CAPÍTULO 11 - VUELTA ATRÁS

Kagome observaba la lluvia a través de la ventana, pensativa, mientras Sesshomaru se acercaba a la barra a pedir algo de comida. Eran las tres de la tarde, y el cielo lucía oscuro debido a la tormenta. Un ruidoso trueno la despertó de su ensimismamiento. Dirigió su mirada hacia la barra, disimuladamente, intentando evitar que el atractivo Daiyokai se percatase de su acto. Era dolorosamente guapo… y dolorosamente imbécil, también.

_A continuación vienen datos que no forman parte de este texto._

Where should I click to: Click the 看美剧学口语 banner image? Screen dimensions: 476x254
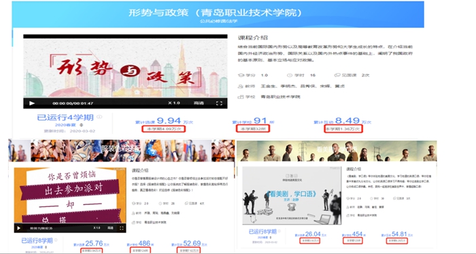337,151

Pensó en Inuyasha. ¿Qué estaría haciendo? ¿Habría rehecho su vida? Ella lo estaba intentando, aunque le dolía. Había estado meditando acerca de la visita del Daiyokai a la era moderna. Probablemente existía un portal del tiempo que debió traspasar, tal y como solía hacer ella a través del pozo situado en el Templo Higurashi, pero fue sellado y nunca más logró volver a cruzarlo. Sabía que, si lo acompañaba en su viaje, las probabilidades de ver a Inuyasha aumentarían, aunque eso le podría costar la vida.

Sesshomaru parecía distraído haciendo alguna llamada de teléfono hasta que llegó la comida. Caminó hacia ella, con porte elegante y preocupado por no derramar la bebida.

— Me tienes que explicar qué hago aquí contigo— dijo ella, decidida a sacarle más información.

El demonio la miró detenidamente, con un halo de brillo en su fría mirada.

— Ahora mismo te estoy intentando sacar de aquí con vida. — Le acercó un plato de "fish and chips". Él había pedido lo mismo que ella. — He hecho un par de llamadas. Si volvemos a Londres podremos conseguir refuerzos. Necesitamos nuevos pasaportes para volver a Tokio.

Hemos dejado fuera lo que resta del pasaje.